This is a slightly technical post which I just wanted to put out there to assist anyone who may run into the problem. If you're not using Linux Containers, you can safely skip over this post.
While using lxc, you may find that certain LXC commands fail to run properly which means you are unable to run various lxc utility commands like lxc-stop
or lxc-ls
. If you're running lots of containers on a host (like we do with Viaduct), you need to identify which container is causing issues.
To do this, you need to find which container is causing the command to hang. To do this, you can use strace
on the command which is hanging.
strace lxc-ls --fancy
If this is caused by a crashed container, you should have hung on a line starting with recvmsg
. Look up a few lines to find the corresponding connect
line. This will look like the below and will contain the name of the container which isn't responding.

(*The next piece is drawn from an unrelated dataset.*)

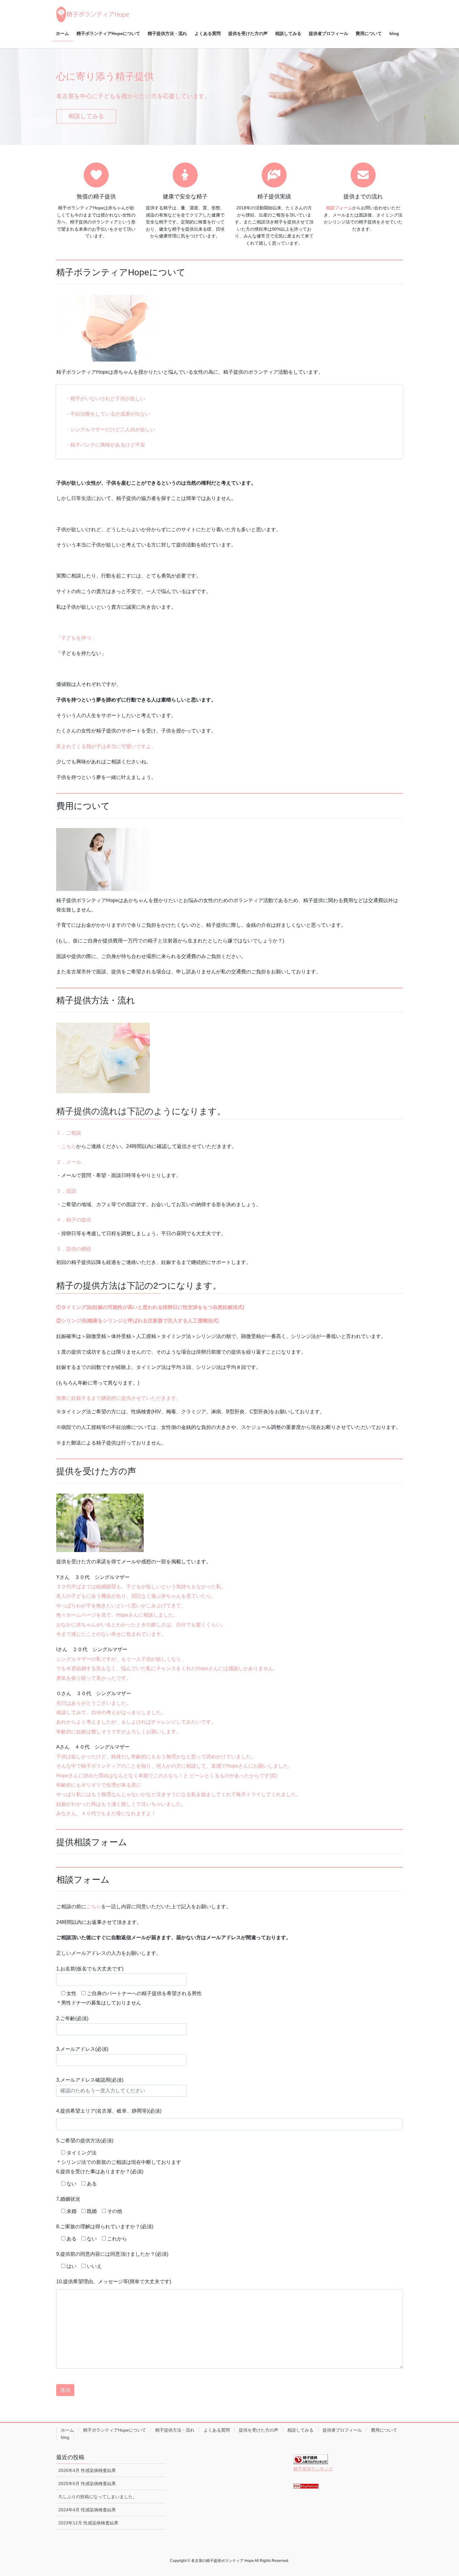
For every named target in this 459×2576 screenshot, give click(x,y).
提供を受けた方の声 (258, 2430)
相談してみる (86, 116)
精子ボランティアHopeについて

connect(3, {sa_family=AF_FILE, path=@"/var/lib/lxc/name-of-container/command"}, 50) = 0
From here you can determine which container is having issues. To resolve this, you may be able to simply the kill the associated processes. As lxc-stop
isn't working, you'll need to identify the processes using the ps
command on the host machine. The command below will return a list of processes in a tree format allowing you to see which processes belong to a given lxc-start
command. Just send a kill -9
to the child processes to stop the container.
ps axjf